Di p. Antonio Spadaro, SJ, da Uca News

Il segretario di Stato americano Marco Rubio sarà a Roma dal 6 all’8 maggio per “promuovere le relazioni bilaterali con l’Italia e il Vaticano” – almeno questa è la formulazione ufficiale del Dipartimento di Stato.

Rubio incontrerà i vertici della Santa Sede per discutere della situazione in Medio Oriente e degli interessi comuni nell’emisfero occidentale.

Il linguaggio diplomatico è scarno, quasi clinico. Gli osservatori interpretano ampiamente la missione come un tentativo di ricucire i rapporti tra il Vaticano e l’Italia, dopo settimane di forti tensioni pubbliche tra Washington, Roma e la Santa Sede.

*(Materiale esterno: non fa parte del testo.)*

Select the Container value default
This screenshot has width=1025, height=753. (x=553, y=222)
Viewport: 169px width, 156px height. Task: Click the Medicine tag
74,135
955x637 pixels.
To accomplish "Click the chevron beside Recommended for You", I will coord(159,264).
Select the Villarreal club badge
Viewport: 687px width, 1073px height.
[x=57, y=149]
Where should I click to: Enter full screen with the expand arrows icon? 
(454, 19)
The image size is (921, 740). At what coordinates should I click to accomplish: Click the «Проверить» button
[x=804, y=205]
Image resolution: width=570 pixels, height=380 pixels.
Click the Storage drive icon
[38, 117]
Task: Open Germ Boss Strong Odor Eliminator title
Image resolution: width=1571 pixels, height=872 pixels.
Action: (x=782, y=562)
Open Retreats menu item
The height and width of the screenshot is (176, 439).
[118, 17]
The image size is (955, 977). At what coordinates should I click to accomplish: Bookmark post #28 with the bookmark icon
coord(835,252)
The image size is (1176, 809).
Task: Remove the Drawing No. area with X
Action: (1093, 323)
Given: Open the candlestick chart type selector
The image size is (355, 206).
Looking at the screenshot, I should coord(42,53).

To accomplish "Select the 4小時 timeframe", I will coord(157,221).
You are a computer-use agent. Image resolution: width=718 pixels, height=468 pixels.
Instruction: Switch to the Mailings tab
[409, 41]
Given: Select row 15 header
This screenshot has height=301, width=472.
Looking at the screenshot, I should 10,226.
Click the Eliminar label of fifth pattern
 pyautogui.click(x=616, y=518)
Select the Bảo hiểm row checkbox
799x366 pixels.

Rubio, cattolico praticante, visiterà l’Italia almeno per la terza volta da quando ricopre la carica di segretario di Stato. Il suo incontro con Leone XIV sarà il primo incontro faccia a faccia noto tra il Papa e un membro del governo statunitense in quasi un anno. Questa lunga attesa, di per sé, è significativa.

Comprendere questa visita, tuttavia, richiede di andare oltre la narrazione del disgelo e di leggerne la struttura più profonda.

La Santa Sede è un attore diplomatico singolarmente peculiare: non dispone di una forza militare, non esercita una significativa influenza economica, eppure esercita una sorta di influenza normativa – una capacità di rimodellare la grammatica morale del conflitto – sproporzionata rispetto al suo peso materiale.

Quando Papa Leone XIV dichiara che la guerra è impensabile, o moralmente indifendibile, non sta semplicemente esprimendo un’opinione religiosa. Sta ridefinendo i confini di ciò che si può dire nella vita pubblica, con effetti concreti sulle alleanze, sull’opinione pubblica globale e sulla legittimità percepita di qualsiasi potenza che aspiri a presentarsi come forza di stabilità.

Trump ha dichiarato: “Non voglio un Papa che pensi che sia giusto che l’Iran abbia un’arma nucleare”. Lo scontro è diventato personale, teatrale e si è completamente spostato dai canali istituzionali.

Il viaggio di Rubio è concepito per invertire questa traiettoria – non per negoziare concessioni concrete, ma per riportare il confronto a un registro più pacato e istituzionale. I diplomatici hanno un termine per questo tipo di lavoro: “raffreddare la retorica”. È la condizione necessaria per qualsiasi riallineamento sostanziale, qualunque sia il momento in cui questo avverrà.

C’è anche una variabile interna che tende a essere sottovalutata nella copertura della politica estera: il cattolicesimo americano ha un’importanza politica significativa. Rubio può fungere da ponte simbolico tra l’amministrazione e un elettorato che si è sentito sinceramente a disagio di fronte allo spettacolo della Casa Bianca in aperto conflitto con la più alta autorità morale della propria tradizione.

In definitiva: Washington non è venuta a Roma per convertire il Papa. È venuta per riconoscere – implicitamente ma chiaramente – che la sua voce ha un peso nel mondo che non può essere semplicemente ignorato.

La situazione creata dalle dichiarazioni del presidente Trump richiedeva un intervento diretto di alto livello, condotto nel linguaggio appropriato della diplomazia: una correzione semantica a una narrazione di conflitto frontale con la Chiesa.

Questa missione è nata da una crisi che i media hanno amplificato, ma non inventato. L’incontro rappresenta un tentativo di transizione: dallo spettacolo del confronto pubblico a qualcosa di più antico e discreto, una diplomazia della presenza, basata sul contatto diretto e che non prevede di rilasciare dichiarazioni ufficiali.